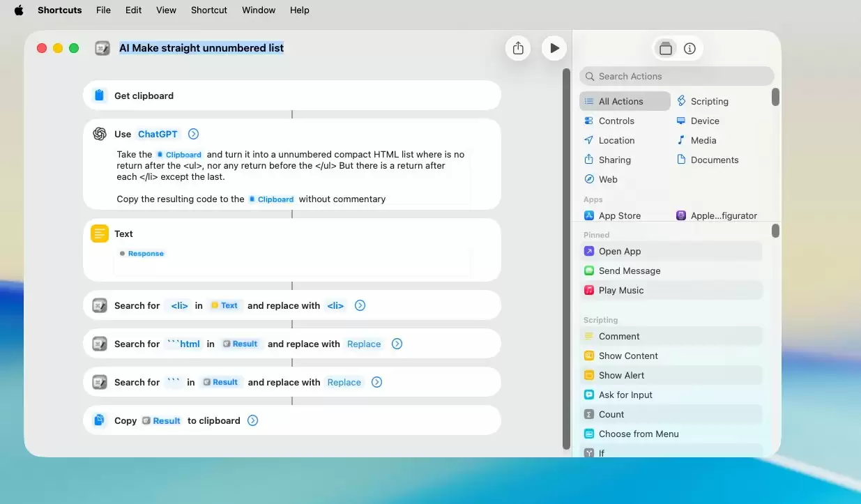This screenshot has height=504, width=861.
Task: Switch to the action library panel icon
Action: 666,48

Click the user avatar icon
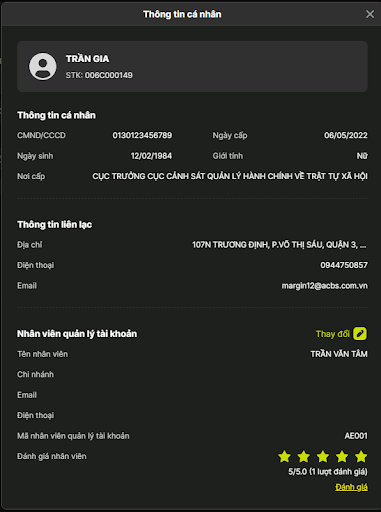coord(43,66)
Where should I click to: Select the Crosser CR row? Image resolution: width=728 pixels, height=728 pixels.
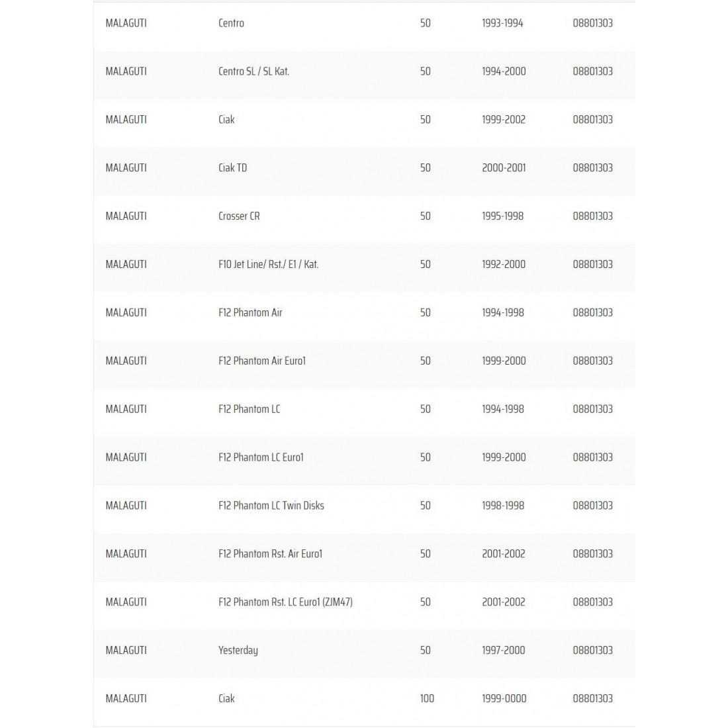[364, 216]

=======

Nothing but the lines from the line containing "Click the user avatar icon" through the last line of the listing above should appear, output exactly, with no pictures.

### ANSWER BELOW:
Click the user avatar icon
coord(43,66)
Where should I click to: Select the Crosser CR row? Image resolution: width=728 pixels, height=728 pixels.
[364, 216]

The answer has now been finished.